La reunión de la junta de política monetaria del BoJ tiene lugar poco después de que las mayores empresas niponas hayan anunciado aumentos salariales récord, una medida que en teoría debe servir para propiciar una subida de los precios en el país, en línea con los objetivos del banco central nipón.

No obstante, el BoJ ya ha reconocido la dificultad de lograr en 2015 una inflación interanual estable de en torno al 2 por ciento, por culpa del abaratamiento de los precios del crudo y del débil consumo doméstico.

Por estos motivos, el índice de precios de consumo (IPC) se ha ralentizado en la tercera economía mundial en los últimos meses y, según los analistas nipones, podría incluso caer en terreno negativo.

El Banco central nipón prevé que este indicador se recupere durante la segunda mitad del año fiscal nipón, que comienza este mes y termina a finales de marzo de 2016, con lo que se aún se podría alcanzar el objetivo del 2 por ciento para este ejercicio.
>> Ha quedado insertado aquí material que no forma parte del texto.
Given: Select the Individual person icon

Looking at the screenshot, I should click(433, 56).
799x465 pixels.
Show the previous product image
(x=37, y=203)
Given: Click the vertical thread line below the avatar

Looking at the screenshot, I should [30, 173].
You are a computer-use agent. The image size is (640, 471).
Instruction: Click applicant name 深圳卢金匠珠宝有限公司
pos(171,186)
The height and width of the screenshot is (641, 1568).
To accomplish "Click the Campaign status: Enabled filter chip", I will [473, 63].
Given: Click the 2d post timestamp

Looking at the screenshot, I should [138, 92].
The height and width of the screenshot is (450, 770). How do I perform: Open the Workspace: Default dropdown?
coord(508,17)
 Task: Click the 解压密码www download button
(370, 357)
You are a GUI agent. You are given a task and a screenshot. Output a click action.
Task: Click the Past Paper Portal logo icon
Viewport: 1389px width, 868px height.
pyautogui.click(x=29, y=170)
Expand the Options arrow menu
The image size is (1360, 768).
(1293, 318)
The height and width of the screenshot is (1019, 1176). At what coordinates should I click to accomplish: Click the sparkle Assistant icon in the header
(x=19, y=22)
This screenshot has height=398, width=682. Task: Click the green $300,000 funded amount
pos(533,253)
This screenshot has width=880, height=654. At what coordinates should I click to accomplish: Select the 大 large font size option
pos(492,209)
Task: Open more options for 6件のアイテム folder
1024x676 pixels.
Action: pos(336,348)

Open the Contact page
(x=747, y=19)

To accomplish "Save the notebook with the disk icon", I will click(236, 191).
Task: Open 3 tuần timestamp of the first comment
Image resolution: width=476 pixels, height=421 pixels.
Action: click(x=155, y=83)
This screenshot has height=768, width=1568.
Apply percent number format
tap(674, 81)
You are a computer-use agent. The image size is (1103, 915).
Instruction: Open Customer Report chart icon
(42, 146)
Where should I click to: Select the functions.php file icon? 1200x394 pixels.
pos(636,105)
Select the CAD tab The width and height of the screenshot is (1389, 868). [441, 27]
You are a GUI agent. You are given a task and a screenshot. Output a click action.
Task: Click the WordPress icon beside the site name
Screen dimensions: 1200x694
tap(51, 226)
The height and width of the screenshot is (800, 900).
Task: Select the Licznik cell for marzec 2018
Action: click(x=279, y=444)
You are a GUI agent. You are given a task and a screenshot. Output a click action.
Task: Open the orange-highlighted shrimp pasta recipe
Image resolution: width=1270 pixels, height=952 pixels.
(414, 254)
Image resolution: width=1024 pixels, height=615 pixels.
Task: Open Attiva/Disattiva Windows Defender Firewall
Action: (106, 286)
Pero algunos de los nueve miembros de la junta de política monetaria apuestan por cambiar esta previsión ante la actual evolución de los precios, según dijeron fuentes de la entidad a la agencia Kyodo.

En cualquier caso, se espera que el BoJ mantenga su política monetaria ultraflexible que puso en marcha en 2013 para cerrar así un ciclo de caída de precios de dos décadas.

El pasado febrero, el IPC de Japón se mantuvo plano respecto al mes anterior si se excluye el impacto de la subida del impuesto sobre el consumo que entró en vigor el pasado abril.

Asimismo, está previsto que el BoJ también deje intacta su evaluación de la economía nipona, que según esta entidad «continúa con su tendencia de recuperación moderada».